Introduction

Let \(X=(V(X),E(X))\) be a connected graph. A vertex coloring with m colors is perfect if there is a matrix \(M=(\alpha _{ij})_{i,j=1,2,\ldots m}\) such that the cardinal of vertices of label j connected to a specified vertex of label i is equal to \(\alpha _{i,j}\).

In particular, all vertices of the same color in X have the same degree. This type of coloring gives a partition of V(X) that is called equitable partitions. These partitions of vertices have two properties as follows: The first property is that the vertices of each part \(P_i\) induce a regular graph, and the second is the edges between \(P_i\) and \(P_j\) induce a half-regular graph. In Section 3, we find the parameter matrices of a perfect 2-coloring. Equitable partitions were previously studied in [7].

In fact, the concept of a perfect m-coloring is bridge of among algebraic combinatorics, graph theory and coding theory (including 1-perfect codes). For the definition of 1-perfect codes and more details, we refer the reader to [1].

This type of coloring is generalized the concept of completely regular codes introduced by P. Delsarte ([8]).The problem for the Johnson graphs has been studied (see[4], see[3], see [6]).

In subsequent attempts, the problem of existence of perfect coloring was examined on other graphs. For example, Fon-Der-Flass settled perfect coloring with two colors of n-dimensional hypercube graphs \(Q_n\) for \(n<24\) (see [5]). In this paper, we will list all parameter matrices of perfect 2-coloring of the quartic graphs up to order 8.

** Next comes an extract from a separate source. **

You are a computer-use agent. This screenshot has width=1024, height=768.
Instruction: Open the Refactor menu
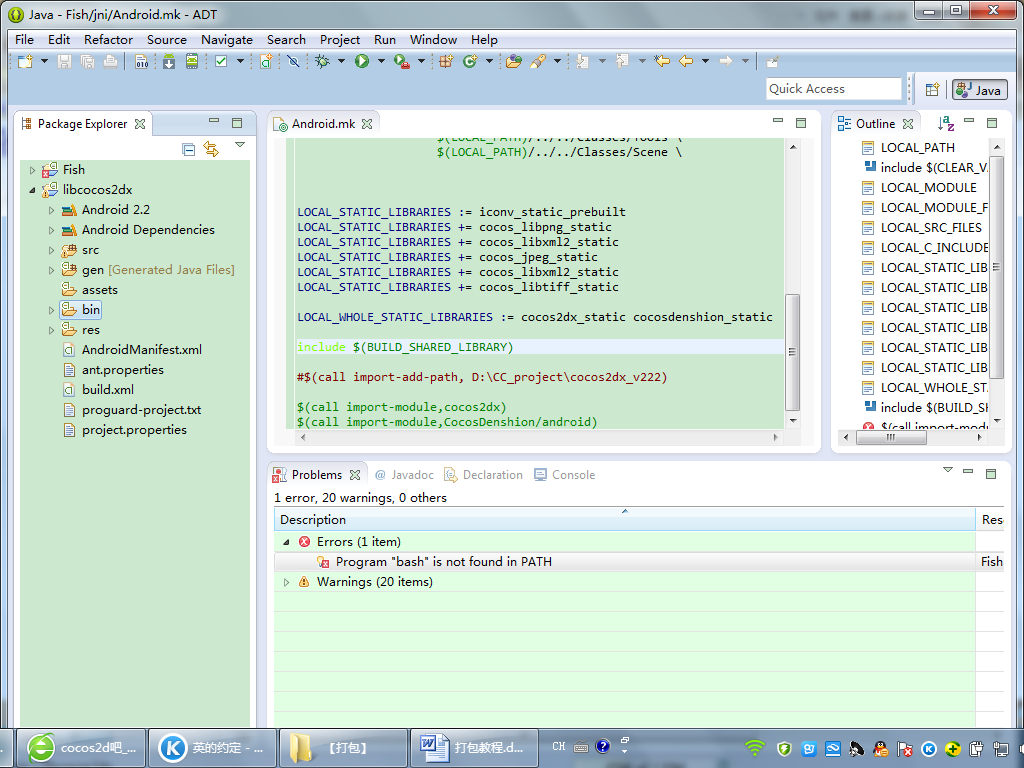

Notations and preliminaries result on the existence of perfect coloring

In this section, some basic definitions that will be used in this paper are given and we declare some conditions for existence of perfect 2-coloring of the quartic graphs.

In this paper, all the graphs are simple. A graph \(X=(V(X),E(X))\) is k-regular if for every \(v\in V(X)\) we have deg\((v)=k\), where k is a nonnegative integer number. In particular, graphs that are regular of degrees 3, 4, 5 and 6 are called, respectively, cubic, quartic, quantic and sixtic.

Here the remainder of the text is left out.